__EXTRACTED INFORMATION__:
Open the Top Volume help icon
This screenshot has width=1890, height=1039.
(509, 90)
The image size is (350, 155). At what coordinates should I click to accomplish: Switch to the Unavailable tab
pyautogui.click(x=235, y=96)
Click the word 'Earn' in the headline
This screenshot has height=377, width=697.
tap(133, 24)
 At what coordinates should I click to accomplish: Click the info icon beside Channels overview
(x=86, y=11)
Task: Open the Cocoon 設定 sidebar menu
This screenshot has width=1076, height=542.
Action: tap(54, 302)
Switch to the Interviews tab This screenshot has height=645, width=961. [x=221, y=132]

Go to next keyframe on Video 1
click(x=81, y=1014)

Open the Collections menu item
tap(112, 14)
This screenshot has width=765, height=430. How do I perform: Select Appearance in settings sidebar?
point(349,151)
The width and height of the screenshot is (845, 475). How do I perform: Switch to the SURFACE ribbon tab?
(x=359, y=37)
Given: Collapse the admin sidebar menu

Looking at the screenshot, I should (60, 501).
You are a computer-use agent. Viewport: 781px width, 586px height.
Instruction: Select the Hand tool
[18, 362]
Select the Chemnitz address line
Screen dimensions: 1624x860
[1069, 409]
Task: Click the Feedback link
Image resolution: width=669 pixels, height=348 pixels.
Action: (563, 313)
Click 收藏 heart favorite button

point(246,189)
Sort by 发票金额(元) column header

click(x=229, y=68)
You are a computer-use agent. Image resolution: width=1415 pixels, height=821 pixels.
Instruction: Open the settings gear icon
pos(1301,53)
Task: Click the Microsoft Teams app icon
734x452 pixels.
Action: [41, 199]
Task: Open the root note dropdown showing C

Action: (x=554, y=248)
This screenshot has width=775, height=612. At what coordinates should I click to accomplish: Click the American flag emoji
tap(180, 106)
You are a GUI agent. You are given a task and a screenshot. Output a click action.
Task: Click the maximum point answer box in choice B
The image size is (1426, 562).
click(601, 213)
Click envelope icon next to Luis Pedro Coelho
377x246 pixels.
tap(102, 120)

__SET TASK__:
Could you convert every non-blank line of the records above into a Markdown table, with a Number column counting the rows in order and a Line column holding each line?

__RESULT FOR THIS EXERCISE__:
| Number | Line |
|---|---|
| 1 | Open the Top Volume help icon |
| 2 | This screenshot has width=1890, height=1039. |
| 3 | (509, 90) |
| 4 | The image size is (350, 155). At what coordinates should I click to accomplish: Switch to the Unavailable tab |
| 5 | pyautogui.click(x=235, y=96) |
| 6 | Click the word 'Earn' in the headline |
| 7 | This screenshot has height=377, width=697. |
| 8 | tap(133, 24) |
| 9 |  At what coordinates should I click to accomplish: Click the info icon beside Channels overview |
| 10 | (x=86, y=11) |
| 11 | Task: Open the Cocoon 設定 sidebar menu |
| 12 | This screenshot has width=1076, height=542. |
| 13 | Action: tap(54, 302) |
| 14 | Switch to the Interviews tab This screenshot has height=645, width=961. [x=221, y=132] |
| 15 | Go to next keyframe on Video 1 |
| 16 | click(x=81, y=1014) |
| 17 | Open the Collections menu item |
| 18 | tap(112, 14) |
| 19 | This screenshot has width=765, height=430. How do I perform: Select Appearance in settings sidebar? |
| 20 | point(349,151) |
| 21 | The width and height of the screenshot is (845, 475). How do I perform: Switch to the SURFACE ribbon tab? |
| 22 | (x=359, y=37) |
| 23 | Given: Collapse the admin sidebar menu |
| 24 | Looking at the screenshot, I should (60, 501). |
| 25 | You are a computer-use agent. Viewport: 781px width, 586px height. |
| 26 | Instruction: Select the Hand tool |
| 27 | [18, 362] |
| 28 | Select the Chemnitz address line |
| 29 | Screen dimensions: 1624x860 |
| 30 | [1069, 409] |
| 31 | Task: Click the Feedback link |
| 32 | Image resolution: width=669 pixels, height=348 pixels. |
| 33 | Action: (563, 313) |
| 34 | Click 收藏 heart favorite button |
| 35 | point(246,189) |
| 36 | Sort by 发票金额(元) column header |
| 37 | click(x=229, y=68) |
| 38 | You are a computer-use agent. Image resolution: width=1415 pixels, height=821 pixels. |
| 39 | Instruction: Open the settings gear icon |
| 40 | pos(1301,53) |
| 41 | Task: Click the Microsoft Teams app icon |
| 42 | 734x452 pixels. |
| 43 | Action: [41, 199] |
| 44 | Task: Open the root note dropdown showing C |
| 45 | Action: (x=554, y=248) |
| 46 | This screenshot has width=775, height=612. At what coordinates should I click to accomplish: Click the American flag emoji |
| 47 | tap(180, 106) |
| 48 | You are a GUI agent. You are given a task and a screenshot. Output a click action. |
| 49 | Task: Click the maximum point answer box in choice B |
| 50 | The image size is (1426, 562). |
| 51 | click(601, 213) |
| 52 | Click envelope icon next to Luis Pedro Coelho |
| 53 | 377x246 pixels. |
| 54 | tap(102, 120) |